Hawaii has the largest number of Homeowner’s Associations (HOA) per capita than other state. In these structured communities, residents agree when purchasing their homes to follow certain rules to ensure a certain quality of life is maintained for residents. They pay monthly fees to maintain amenities like, common areas, landscaping and pools, also other expenses, including hiring lawyers to enforce the rules. Governing body of HOA is the Association Board made up of residents elected to their position and to act in the community’s best interest. These communities, are only as good as the members elected to the Boards. Run well and responsibly, neighborhoods become everything residents desire and more. Run poorly, abuse can occur.

An increasing number of instances nationwide where these Boards, hiding behind the excuse of enforcing the rules, have abused their powers, often times targeted the elder members of their community, using harassment, confusion, shame and fear in order to financially bully them.

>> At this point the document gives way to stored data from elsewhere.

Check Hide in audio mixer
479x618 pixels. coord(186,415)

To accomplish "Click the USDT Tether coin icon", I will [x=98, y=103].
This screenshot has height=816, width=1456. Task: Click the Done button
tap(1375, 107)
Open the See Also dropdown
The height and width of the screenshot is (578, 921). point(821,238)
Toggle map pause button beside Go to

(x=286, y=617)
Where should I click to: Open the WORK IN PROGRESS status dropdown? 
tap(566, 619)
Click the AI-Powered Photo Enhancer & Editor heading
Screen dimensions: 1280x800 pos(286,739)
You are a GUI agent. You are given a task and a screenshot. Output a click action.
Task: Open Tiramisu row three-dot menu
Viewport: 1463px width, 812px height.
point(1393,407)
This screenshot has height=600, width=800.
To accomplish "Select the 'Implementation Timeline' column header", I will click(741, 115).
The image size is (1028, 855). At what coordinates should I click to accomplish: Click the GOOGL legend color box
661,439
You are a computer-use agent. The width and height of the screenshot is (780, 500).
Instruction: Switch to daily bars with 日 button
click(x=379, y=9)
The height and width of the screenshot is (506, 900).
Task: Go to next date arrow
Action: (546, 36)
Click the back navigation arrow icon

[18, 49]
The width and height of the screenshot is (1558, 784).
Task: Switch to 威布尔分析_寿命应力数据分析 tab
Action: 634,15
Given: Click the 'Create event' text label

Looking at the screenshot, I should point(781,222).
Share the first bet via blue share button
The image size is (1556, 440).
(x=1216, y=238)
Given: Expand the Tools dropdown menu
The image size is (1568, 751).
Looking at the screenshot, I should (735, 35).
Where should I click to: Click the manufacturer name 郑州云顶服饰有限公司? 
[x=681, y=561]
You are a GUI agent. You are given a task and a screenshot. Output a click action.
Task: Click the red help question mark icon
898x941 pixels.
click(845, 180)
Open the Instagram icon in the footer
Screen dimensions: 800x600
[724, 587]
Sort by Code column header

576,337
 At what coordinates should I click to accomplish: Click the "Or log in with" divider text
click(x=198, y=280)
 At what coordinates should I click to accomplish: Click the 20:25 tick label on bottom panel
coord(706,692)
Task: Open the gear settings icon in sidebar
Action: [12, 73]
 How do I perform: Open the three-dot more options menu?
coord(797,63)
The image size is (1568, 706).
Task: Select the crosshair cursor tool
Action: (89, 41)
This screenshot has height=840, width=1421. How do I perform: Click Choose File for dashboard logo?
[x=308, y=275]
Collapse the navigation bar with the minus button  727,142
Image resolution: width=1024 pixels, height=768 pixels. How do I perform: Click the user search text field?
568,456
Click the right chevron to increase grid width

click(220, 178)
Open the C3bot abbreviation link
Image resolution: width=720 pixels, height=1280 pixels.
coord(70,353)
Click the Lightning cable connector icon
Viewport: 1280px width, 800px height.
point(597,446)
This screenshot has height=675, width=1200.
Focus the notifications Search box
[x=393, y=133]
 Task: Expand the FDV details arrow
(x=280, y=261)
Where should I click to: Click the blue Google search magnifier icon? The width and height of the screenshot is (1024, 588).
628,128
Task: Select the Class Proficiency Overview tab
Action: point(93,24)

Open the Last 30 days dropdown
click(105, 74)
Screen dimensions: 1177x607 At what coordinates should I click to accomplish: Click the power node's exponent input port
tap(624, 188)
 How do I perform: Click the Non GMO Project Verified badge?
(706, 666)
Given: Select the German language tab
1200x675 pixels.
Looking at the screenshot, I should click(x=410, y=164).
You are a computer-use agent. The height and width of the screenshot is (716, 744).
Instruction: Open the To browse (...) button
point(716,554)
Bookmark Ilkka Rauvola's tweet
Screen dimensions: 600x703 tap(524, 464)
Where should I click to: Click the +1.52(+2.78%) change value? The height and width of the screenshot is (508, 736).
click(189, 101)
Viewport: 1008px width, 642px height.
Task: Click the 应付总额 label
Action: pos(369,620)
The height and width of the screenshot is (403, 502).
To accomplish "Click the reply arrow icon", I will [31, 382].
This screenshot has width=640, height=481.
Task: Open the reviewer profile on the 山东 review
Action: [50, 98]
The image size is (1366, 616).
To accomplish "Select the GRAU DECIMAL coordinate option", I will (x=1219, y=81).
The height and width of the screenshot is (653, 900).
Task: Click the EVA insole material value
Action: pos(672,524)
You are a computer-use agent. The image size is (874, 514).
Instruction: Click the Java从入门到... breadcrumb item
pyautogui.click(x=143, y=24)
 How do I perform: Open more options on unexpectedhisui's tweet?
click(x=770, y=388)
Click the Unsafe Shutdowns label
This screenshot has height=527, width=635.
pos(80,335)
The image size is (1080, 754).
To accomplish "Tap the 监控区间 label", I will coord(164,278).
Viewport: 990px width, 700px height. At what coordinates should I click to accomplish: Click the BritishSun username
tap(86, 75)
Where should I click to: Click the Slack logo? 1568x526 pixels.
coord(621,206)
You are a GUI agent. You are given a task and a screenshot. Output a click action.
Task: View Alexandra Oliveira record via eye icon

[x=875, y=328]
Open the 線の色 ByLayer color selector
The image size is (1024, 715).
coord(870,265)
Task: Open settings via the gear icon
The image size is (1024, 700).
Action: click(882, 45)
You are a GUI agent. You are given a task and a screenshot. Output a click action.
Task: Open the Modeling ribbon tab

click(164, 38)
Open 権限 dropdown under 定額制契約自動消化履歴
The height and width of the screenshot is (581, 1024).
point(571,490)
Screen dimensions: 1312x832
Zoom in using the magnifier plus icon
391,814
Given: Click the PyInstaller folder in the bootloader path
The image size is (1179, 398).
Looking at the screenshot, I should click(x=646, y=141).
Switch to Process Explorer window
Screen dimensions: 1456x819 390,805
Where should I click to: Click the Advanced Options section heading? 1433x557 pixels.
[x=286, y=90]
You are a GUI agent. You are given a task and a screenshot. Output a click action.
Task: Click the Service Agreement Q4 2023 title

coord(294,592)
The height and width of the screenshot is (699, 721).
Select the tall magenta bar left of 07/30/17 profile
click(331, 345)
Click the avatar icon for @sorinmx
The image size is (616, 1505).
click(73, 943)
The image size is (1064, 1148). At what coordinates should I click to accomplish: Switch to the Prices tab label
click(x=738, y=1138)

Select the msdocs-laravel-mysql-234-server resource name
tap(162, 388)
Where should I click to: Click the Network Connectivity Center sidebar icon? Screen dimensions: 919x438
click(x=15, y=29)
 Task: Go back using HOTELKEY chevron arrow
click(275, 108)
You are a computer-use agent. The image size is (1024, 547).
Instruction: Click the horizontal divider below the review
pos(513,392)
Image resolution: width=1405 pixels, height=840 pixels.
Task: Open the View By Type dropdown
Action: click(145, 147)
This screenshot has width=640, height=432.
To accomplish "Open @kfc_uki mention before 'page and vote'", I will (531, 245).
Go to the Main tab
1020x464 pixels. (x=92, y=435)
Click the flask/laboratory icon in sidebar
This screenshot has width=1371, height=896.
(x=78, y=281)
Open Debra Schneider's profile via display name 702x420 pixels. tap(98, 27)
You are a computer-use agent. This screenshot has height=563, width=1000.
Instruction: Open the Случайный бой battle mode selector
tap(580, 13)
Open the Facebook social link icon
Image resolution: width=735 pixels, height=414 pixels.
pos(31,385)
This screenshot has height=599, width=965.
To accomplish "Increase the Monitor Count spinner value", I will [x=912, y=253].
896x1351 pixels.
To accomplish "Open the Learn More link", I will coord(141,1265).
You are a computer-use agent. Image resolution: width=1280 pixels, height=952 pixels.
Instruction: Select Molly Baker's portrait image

One example, when Walter (not his real name) returned home from a trip, he discovered in his mailbox letters from his HOA Board, fining him for not maintaining his lawn — an HOA violation. Since he was comfortable speaking up at previous Board meetings, he ignored the correspondence with the intent of explaining the circumstances of his trip at the next meeting. Before the next meeting, he received a letter from an attorney the Board hired, threatening legal action if Walter didn’t pay not only the original fine, but also the legal expenses the lawyer charged to write the letter. Walter found himself not only the target of the Board that didn’t appreciate his outspokenness, but the subject of a lawsuit demanding thousands of dollars in unreasonable legal expenses.

Actions that can be taken to minimize harm done and protect yourself and home.

If you are being treated unfairly by a HOA:

  • Learn your HOA’s rules and the consequences.
  • Know what fee’s you’ve agreed to pay for.
  • Know how fee increases are set, how often they occur, how much is in the HOA’s reserve fund, and the operating expenses and the budget.

If you feel abuse is occurring:

  • Keep records: document abuses and keep all your correspondences with your HOA.
  • The worst thing is refusing to pay HOA fees and not telling your reasons — the risk is foreclosure.
    Call the Department of Commerce and Consumer Affairs at 586-2643.
  • Seek out legal advice from an attorney specializing in defending homeowners from HOA; depending on your circumstances, they may take the case on contingency (pay if you win).